Friday, March 10, 2006

Me: Yes, I often work in the community with troubled women and women from broken homes.

Other Person: Really... are you a social worker?

Me: No, I'm a strip club DJ.

Monday, March 06, 2006

With Iron Maiden in the background, blaring from my Sirius boombox I sit doing one of the most boring tasks in tech support: watching Windows Update install onto a new XP install. Someone even visited me here in the office on Sandy Blvd (Portland, OR) and asked me if all I do all day is watch task bars go from left to right on computer monitors.

Honestly, a lot of it, yes.

Remember, though, that when you hire someone to work on your computer, odds are that the nearest three year old could accomplish the task. You hire chubby guys with glasses and polo-styled shirts to work on your computer not because they know what to do. You hire them because they know what to do when all hell breaks loose.

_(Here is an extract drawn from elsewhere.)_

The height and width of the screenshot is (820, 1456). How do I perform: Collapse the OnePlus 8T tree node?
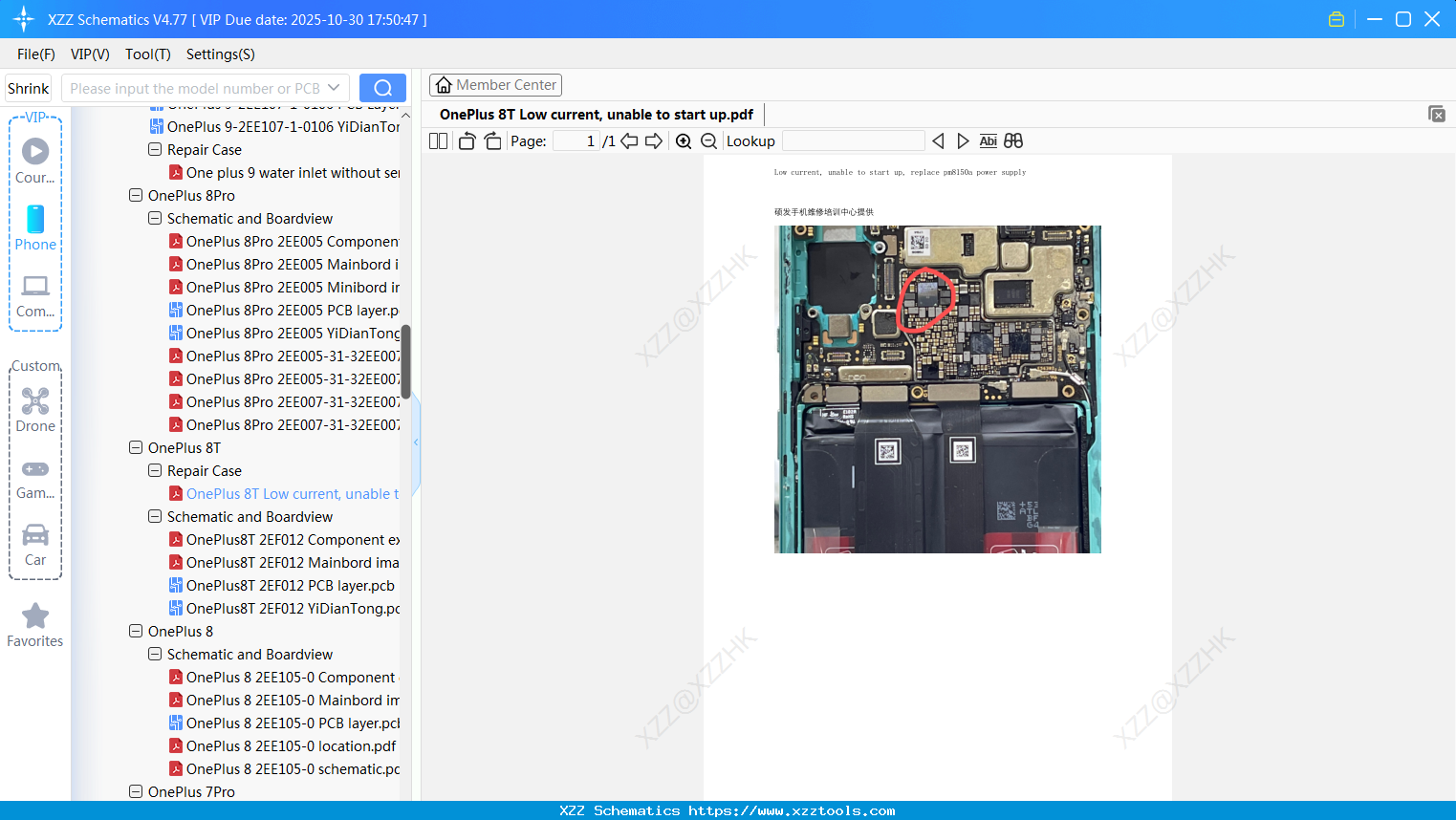click(135, 447)
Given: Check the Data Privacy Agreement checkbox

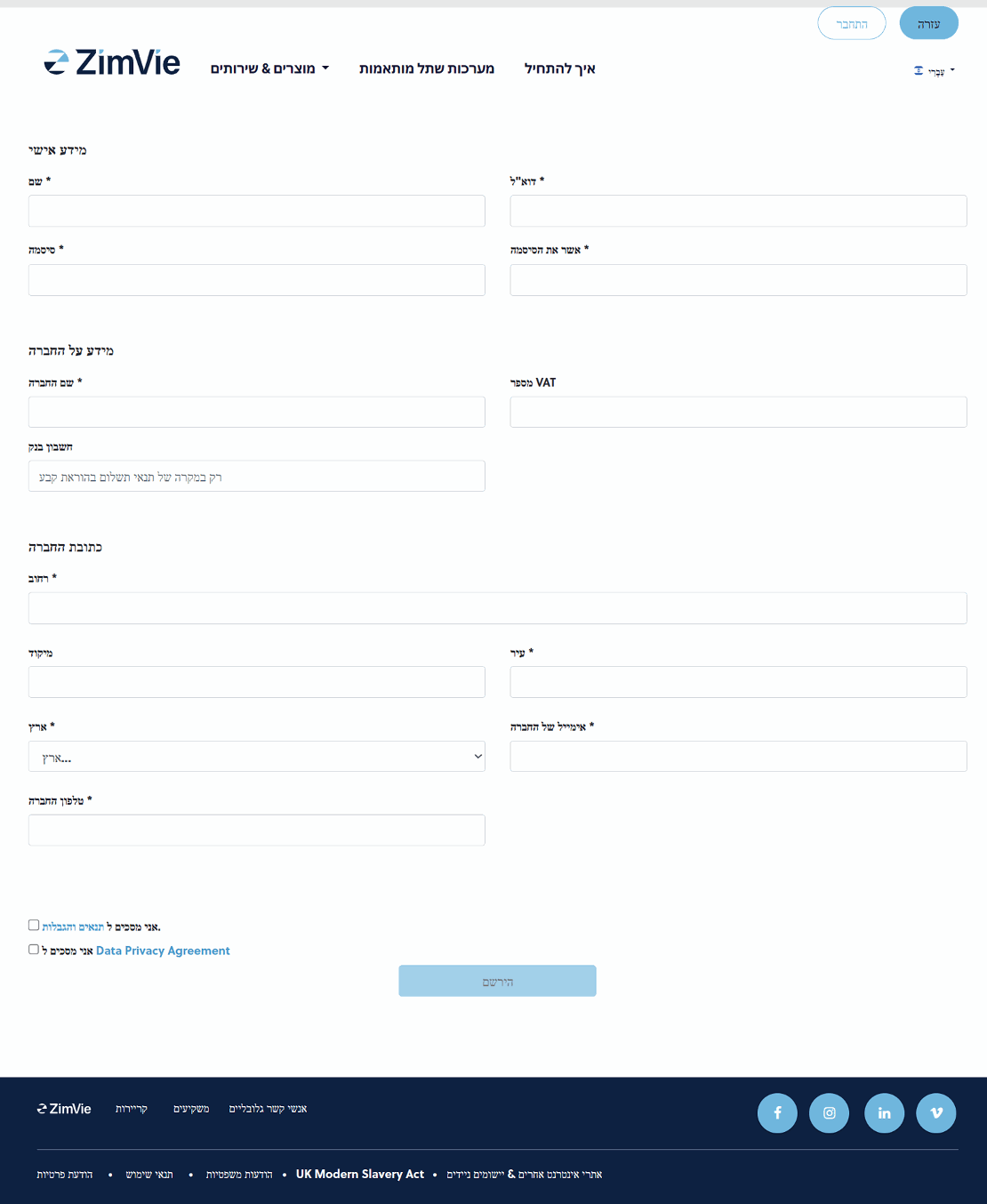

And who the fuck decided to call me bipolar? Maybe mood swings are just part of my personality. I miss the old me. I mean, symptoms of Bipolar Disorder include alcohol abuse, cocaine abuse, shopping sprees, delusions of grandeur... some people call that a pathway to destruction.

I used to call it a Tuesday.

Check out the new blog residence. It looks like my blog went shopping at Old Navy. It's so pretty I didn't want to ruin anything by posting another blog. Nice, eh?